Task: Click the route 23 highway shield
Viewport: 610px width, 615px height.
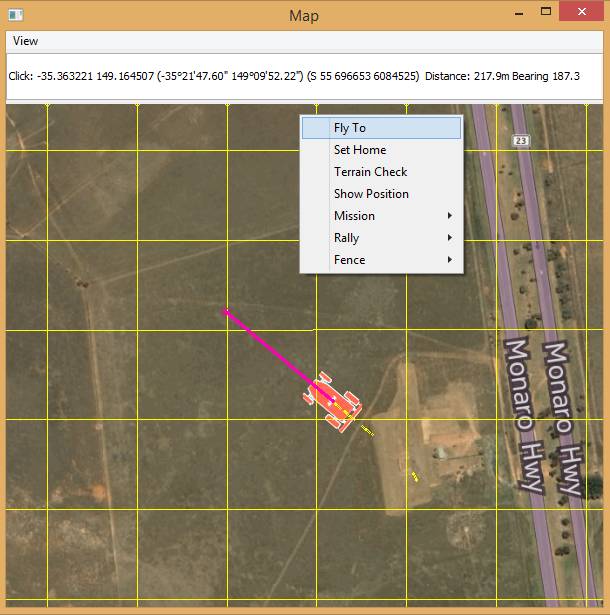Action: [x=520, y=141]
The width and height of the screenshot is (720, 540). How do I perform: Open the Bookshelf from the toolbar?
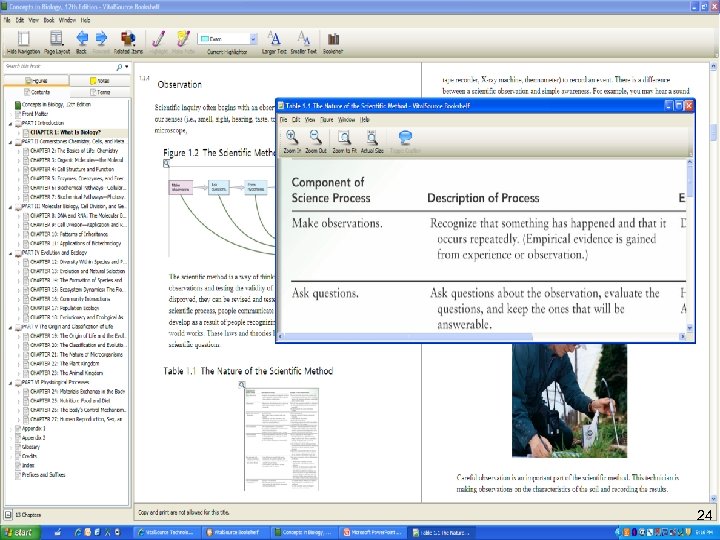[332, 39]
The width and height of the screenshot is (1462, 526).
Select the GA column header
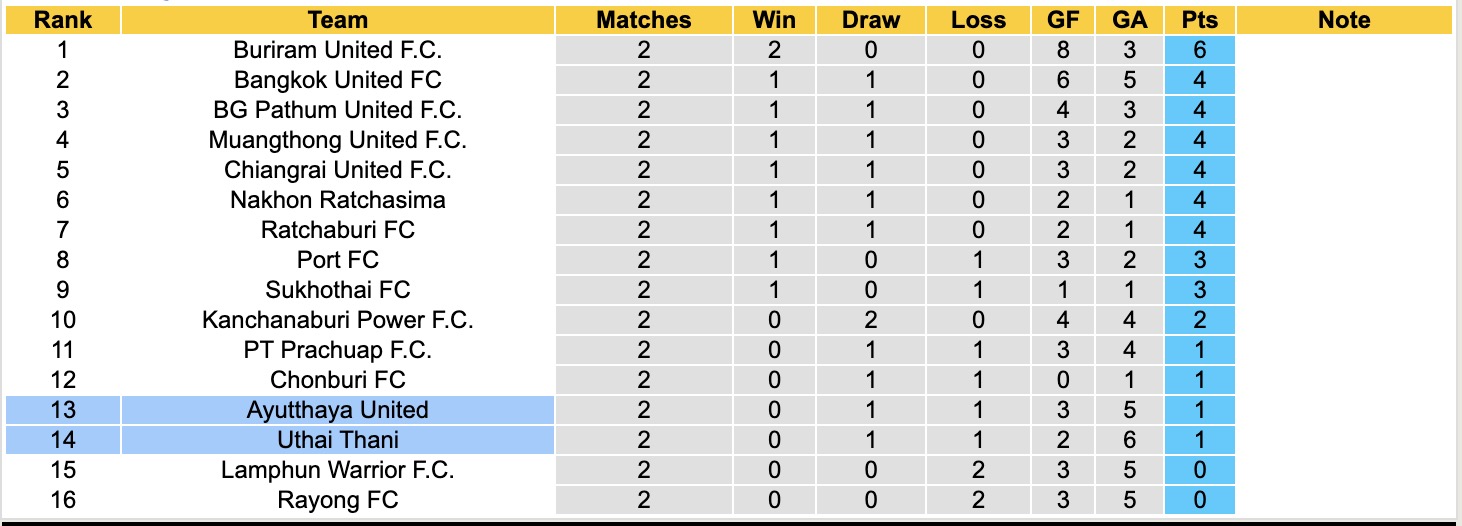[1129, 20]
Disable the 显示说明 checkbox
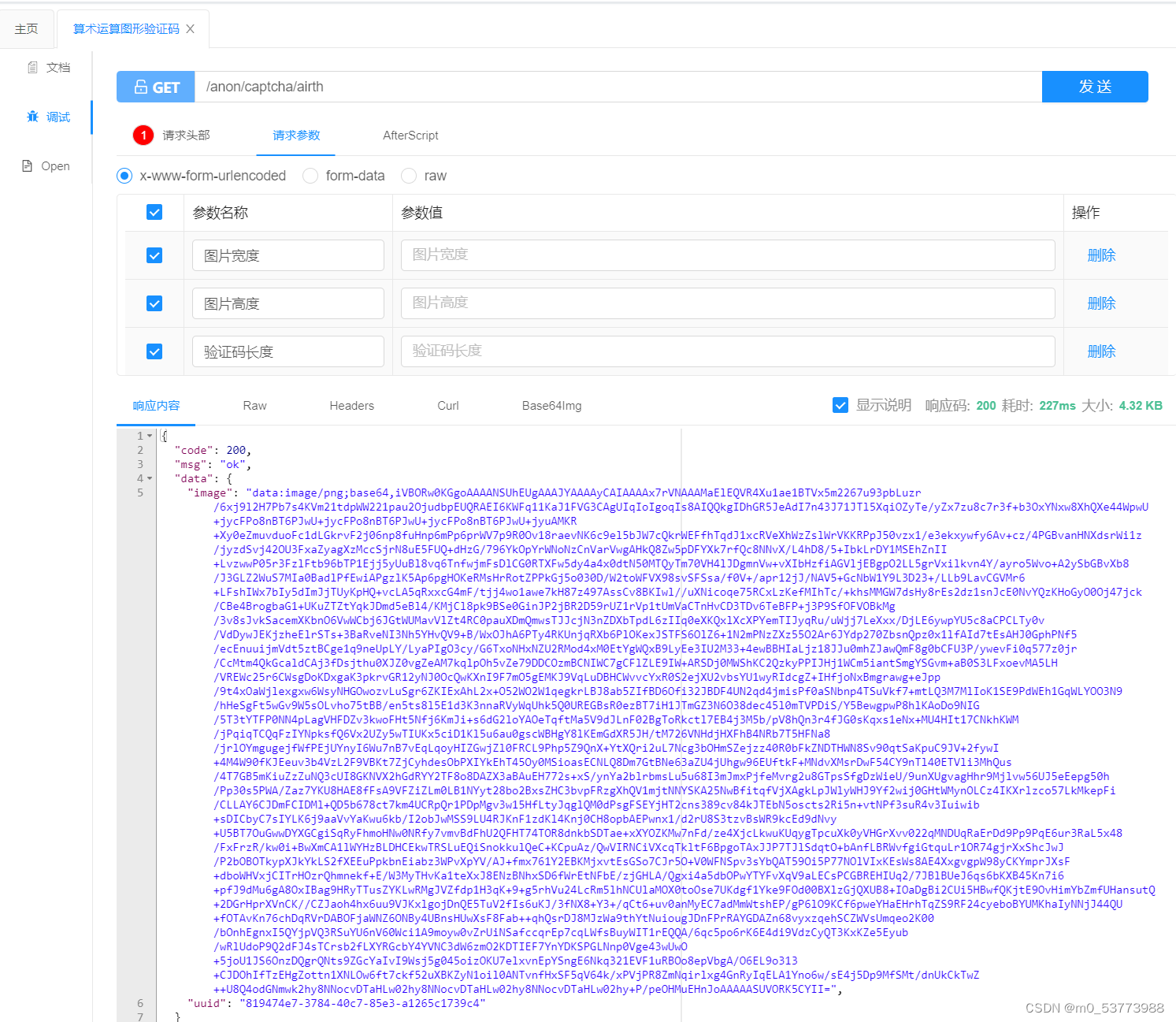 [840, 405]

What this task involves
All records above should be duplicated exactly, with the pictures omitted.

Problem solution
Task: Click the route 23 highway shield
Viewport: 610px width, 615px height.
Action: [x=520, y=141]
The width and height of the screenshot is (720, 540). How do I perform: Open the Bookshelf from the toolbar?
[332, 39]
The width and height of the screenshot is (1462, 526).
Select the GA column header
[1129, 20]
Disable the 显示说明 checkbox
 [840, 405]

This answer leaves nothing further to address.